In 2014, he won gold in the 10,000m run at the National Open Athletics Championships. Two years later at the Mumbai Marathon, Gopi, now predominantly a 10K runner, was sent as a pacemaker for his colleague Nitendra Rawat. He needed to be on the track only for the first 30 kilometres. He, however, found the distance comfortable and cleared it within the Olympic cut-off time.

A race against time

The ginger farmer’s son earned the chance to represent his country at the Olympics.

“Going itself was a victory,” he says, “It was the first time I was participating in such a big event. I could watch and meet the world’s top athletes from diverse events. I could observe how they train closer to the race, the warm-ups and workouts they do, their diets, and things like that. I also spoke to a few other long-distance athletes.”

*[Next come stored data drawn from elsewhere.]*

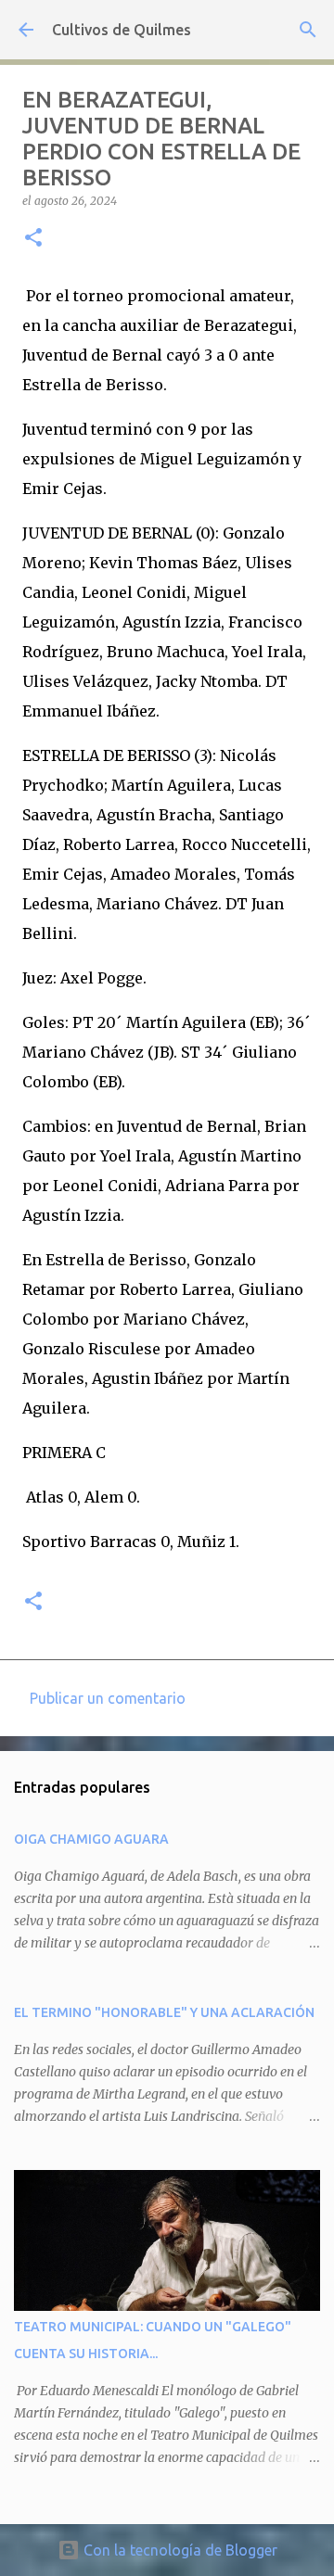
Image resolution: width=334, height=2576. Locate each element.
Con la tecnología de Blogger (178, 2550)
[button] (33, 238)
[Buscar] (308, 29)
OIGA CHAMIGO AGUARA (91, 1839)
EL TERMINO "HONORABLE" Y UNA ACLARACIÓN (164, 2012)
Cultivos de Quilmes (121, 29)
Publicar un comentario (108, 1698)
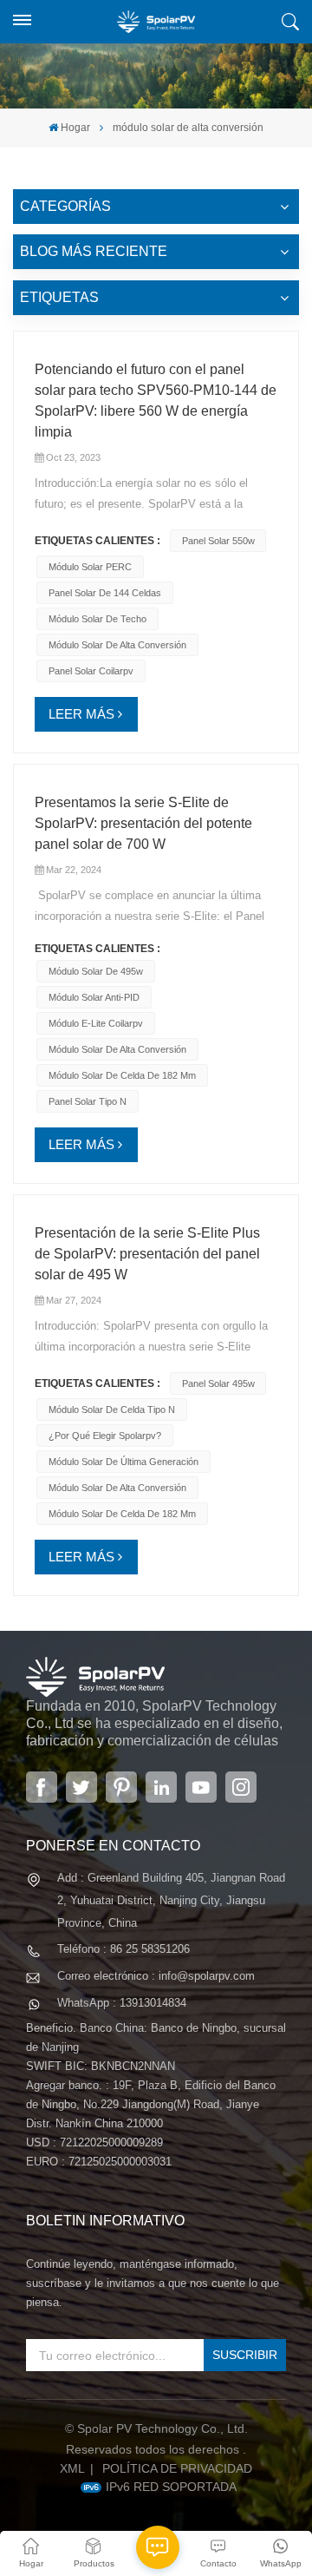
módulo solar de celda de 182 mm (122, 1075)
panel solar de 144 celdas (105, 593)
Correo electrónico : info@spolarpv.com (156, 1975)
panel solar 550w (218, 541)
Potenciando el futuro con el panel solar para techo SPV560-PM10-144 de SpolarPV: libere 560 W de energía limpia (155, 400)
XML (72, 2468)
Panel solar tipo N (88, 1101)
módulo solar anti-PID (94, 997)
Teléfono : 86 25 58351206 (123, 1948)
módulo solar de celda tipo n (112, 1409)
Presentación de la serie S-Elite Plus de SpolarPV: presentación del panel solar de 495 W (147, 1254)
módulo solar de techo (97, 619)
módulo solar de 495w (96, 971)
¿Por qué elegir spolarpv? (105, 1435)
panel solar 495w (218, 1383)
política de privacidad (177, 2468)
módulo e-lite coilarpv (96, 1023)
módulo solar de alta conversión (117, 645)
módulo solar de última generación (123, 1461)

All this knowledge helped him do well in the events over the last four years. Some of it is also helping him deal with the lockdown. “Since outdoor training is not permitted, it is important to keep yourself fit with some at-home workouts,” he says.

He recommends a good diet, sleep and exercise for people dealing with lockdowns. “Also, a sound mind is as important as a sound body. You should also have a sense of direction, a goal that you look forward to accomplishing.”

In Gopi’s case, that goal is the Olympics. Will he be distraught if he can’t make it to Tokyo?

Gopi is a pragmatic man. His WhatsApp status reads, “Dream is important, but training is crucial to reach what you are destined to do! train for it”.

“If not Tokyo, I will get ready for what comes next,” he says.